Investing.com - Crude oil prices held weaker in Asia on Wednesday as industry data showed a larger than expected build in U.S. stockpiles, adding more bearish sentiment on the supply outlook.
Crude oil for December delivery on the New York Mercantile Exchange dropped 0.75% to $46.32 a barrel. Brent oil for January delivery on the ICE Futures Exchange in London eased 0.60% to $47.85 a barrel.
The American Petroleum Institute said on Tuesday that crude oil inventories last week surged 9.3 million barrels for the second straight weekly build under its estimates and well above market expectations.
Gasoline inventories dropped 3.6 million barrels last week, while distillate fell 3.1 million barrels, a fourth straight drop.
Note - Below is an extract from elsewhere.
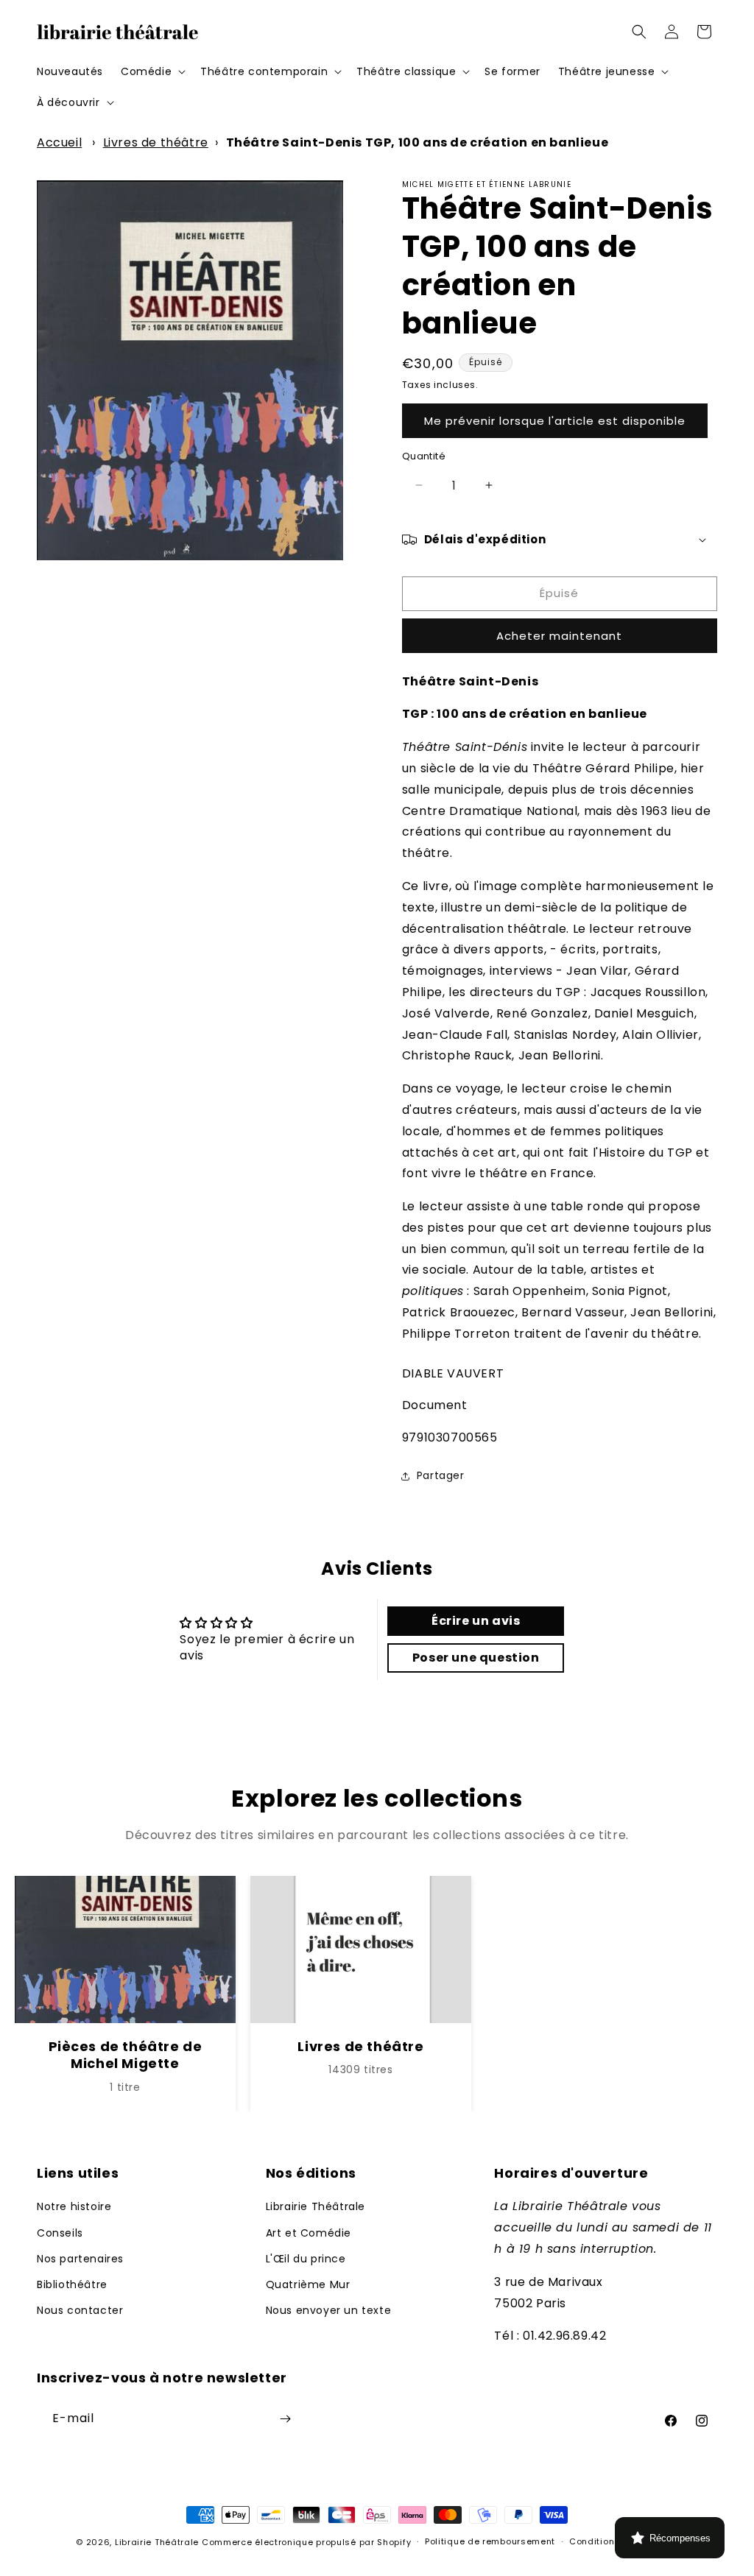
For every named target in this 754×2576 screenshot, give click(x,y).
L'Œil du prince (306, 2258)
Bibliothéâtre (72, 2284)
Cushing recorded a build of 1.0 million barrels for the week.
Official data from the Energy Information Administration will be released Wednesday, amid forecasts for an oil-stock increase of 1.0 million barrels.
Overnight, oil prices pushed higher during North American hours on Tuesday, bouncing back after plunging 4% to one-month lows in the prior session as market players looked ahead to weekly data from the U.S. on stockpiles of crude and refined products.
OPEC reached an agreement to cap output to a range of 32.5 million to 33.0 million barrels per day in talks held in Algeria in late September. However, the 14-member oil group said it won’t finalize details on individual output quotas until its next official meeting in Vienna on November 30.
The possibility that producers could walk away empty-handed from the November meeting looms large after Iraq, Iran, Nigeria and Libya all signaled they might not take part in the proposed production cut deal. Russia’s unclear stance is also fueling uncertainty.